Estd Comm on Cybersecurity & Wuhan virus
Improving Cybersecurity:
o Uniform goals for estd guidelines
o More Voc Tech Ed for field
o Task Force Estd for.
o Public Pvt partnerships estd.
o Hire ex hackers to combat hackers.
o Fines for hacking.
o New Legal field estd.
o Train employees?
o New codes in Law.
o ID bac hackers.
More can be done
o Uniform goals for estd guidelines – There are already well accepted industry best practices for securing networked IT infrastructure from potential hacking threats. However, some corporate CEOs choose NOT to fund or staff such initiatives in their companies as it doesn’t add to the bottom line. Which is how their exec compensation packages are structured.
o More Voc Tech Ed for field – We used to have a terrific American workforce in this field, but over the last two decades, to reduce salary costs, the emphasis has been in hiring H-1B candidates from India and China. They work for a 1/3 to 1/2 of U.S. citizens and they are bound to the company sponsoring them. Thus the domestic education in this field has essentially collapsed.
o Task Force Estd for.- We already have Cyber Defense, which is supposed to identify and counter-strike back against foreign actors either state or individual upon authorization of the President. So we don’t need another “task force” created. We just need Dementia Joe to authorize a proportional response. I won’t hold my breath on that one.
o Public Pvt partnerships estd. – Not needed for a multitude of reasons too numerous to explain here.

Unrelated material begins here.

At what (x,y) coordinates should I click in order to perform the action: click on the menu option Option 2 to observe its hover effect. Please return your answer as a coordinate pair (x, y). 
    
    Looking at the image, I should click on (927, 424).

o Hire ex hackers to combat hackers. – Already done on a regular basis. They are called white hat hackers and they work for most of our government agencies tasked with cyber-related crimes or defense.
o Fines for hacking. – Numerous laws with fines already in place. However, when the bad actors are protected by foreign governments (Russia, China, Iran, N. Korea, etc.) those laws and fines are unenforceable.
o New Legal field estd. _The last thing we need is more useless lawyers drafting more useless paper on the subject.
o Train employees? – It isn’t that IT employees aren’t trained. In most cases they are not permitted to put the necessary firewalls and safeguards in place due to budget priorities of the corporate CEO. See my response again to your first bullet point.
o New codes in Law. – Unless you’re talking about specially making senior corporate management personally liable for not properly funding and staffing their network facing computer infrastructure, no new laws would get these CEOs motivated.
o ID bac hackers. – We already can do this today. We know where the attacks comes from within either minutes or, at worst if the attack is routed through multiple countries, a few hours. If you’re talking about IDing the specific person who is sitting behind the keyboard in a foreign country, good luck with that. These hacking shops are constantly moving their locations in foreign countries.